De plaat onderzoekt religie en spiritualiteit over cultuurgrenzen heen. Rosalía put uit christelijke teksten, citeert en parafraseert ook uit de Koran en haalt elementen uit hindoeïsme, taoïsme en jodendom aan. Centraal staan verhalen over heiligen — vooral vrouwelijke — van Santa Rosa de Lima tot een Japanse non die zichzelf ontsierde om het kloosterleven te kunnen kiezen. Die verhalende focus vertaalt ze in een tiental talen; de meertaligheid moet de universele drang naar het goddelijke voelbaar maken. Tegelijkertijd laat ze zien dat lichamelijkheid en seksualiteit deel uitmaken van die zoektocht (bijvoorbeeld op het in het Engels gezongen “Divinize”).
Enkele songs illustreren de enorme scope van LUX: opener BERGHAIN refereert aan het Berlijnse techno‑labyrint en combineert razende vioolpartijen met verwijzingen naar Vivaldi, Björk en een gefragmenteerde samplekreet via Yves Tumor; “Reliquia” brengt elektronische experimenteerkrachten samen; “De Madrugá” kent een diepe baslijn met medewerking van Pharrell en El Guincho; “Porcelana” zingt over schoonheid en opoffering in het Japans, met een donkere flamenco‑beat en raps van Dougie F. Het hart van de plaat is een emotionele klaagzang over de vriendschap van twee heiligen — een nummer waar Rosalía een jaar aan werkte en dat de spirituele ambitie van het project belichaamt.
Tussen kosmische thema’s maakt Rosalía ook ruimte voor down‑to‑earth flamenco‑storytelling: “La Rumba” beschrijft op droge humor een cocaïne‑diefstal die familiescheuringen veroorzaakt, met bijdragen van flamenco‑iconen Estrella Morente en Silvia Pérez Cruz. De vierde akte sluit af met een dramatische, bijna cinematische flamenco‑begrafenis in “Magnolias”, waar het aardse verdriet en goddelijke beelden samensmelten.

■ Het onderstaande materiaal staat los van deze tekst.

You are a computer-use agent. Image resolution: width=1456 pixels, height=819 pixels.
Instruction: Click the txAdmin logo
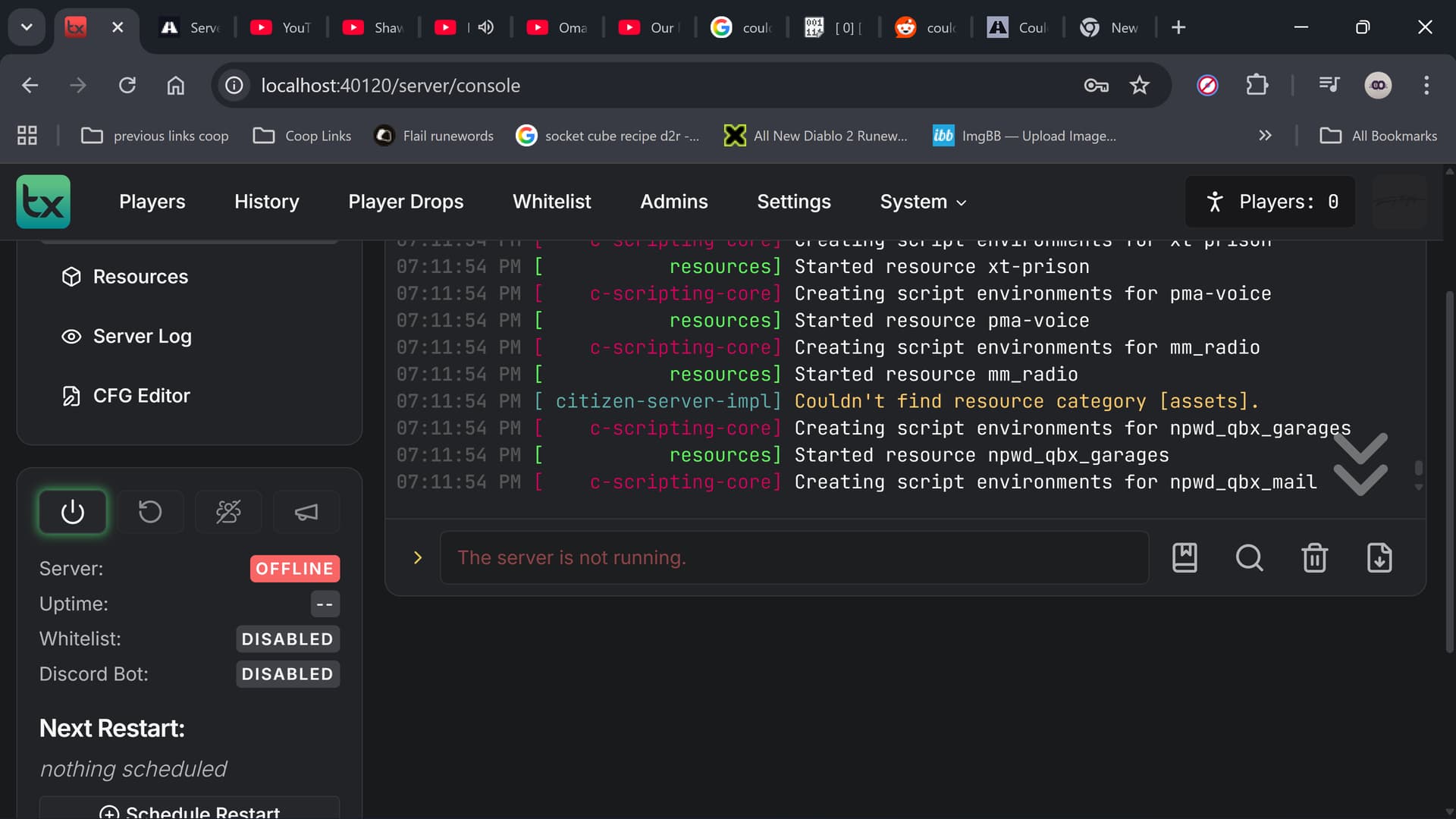pyautogui.click(x=42, y=201)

LUX voelt als een doordachte, soms intimiderende studie naar het heilige in een zondige wereld: een kunstmatige en tegelijk tedere poging om seks, geweld en alledaagse zinnelijkheid te laten botsen en versmelten met devotie en liturgie. Het album bevestigt Rosalía als popkunstenares die grenzen opzoekt — muzikaal, linguïstisch en spiritueel — en die het aardse en het goddelijke probeert te verenigen.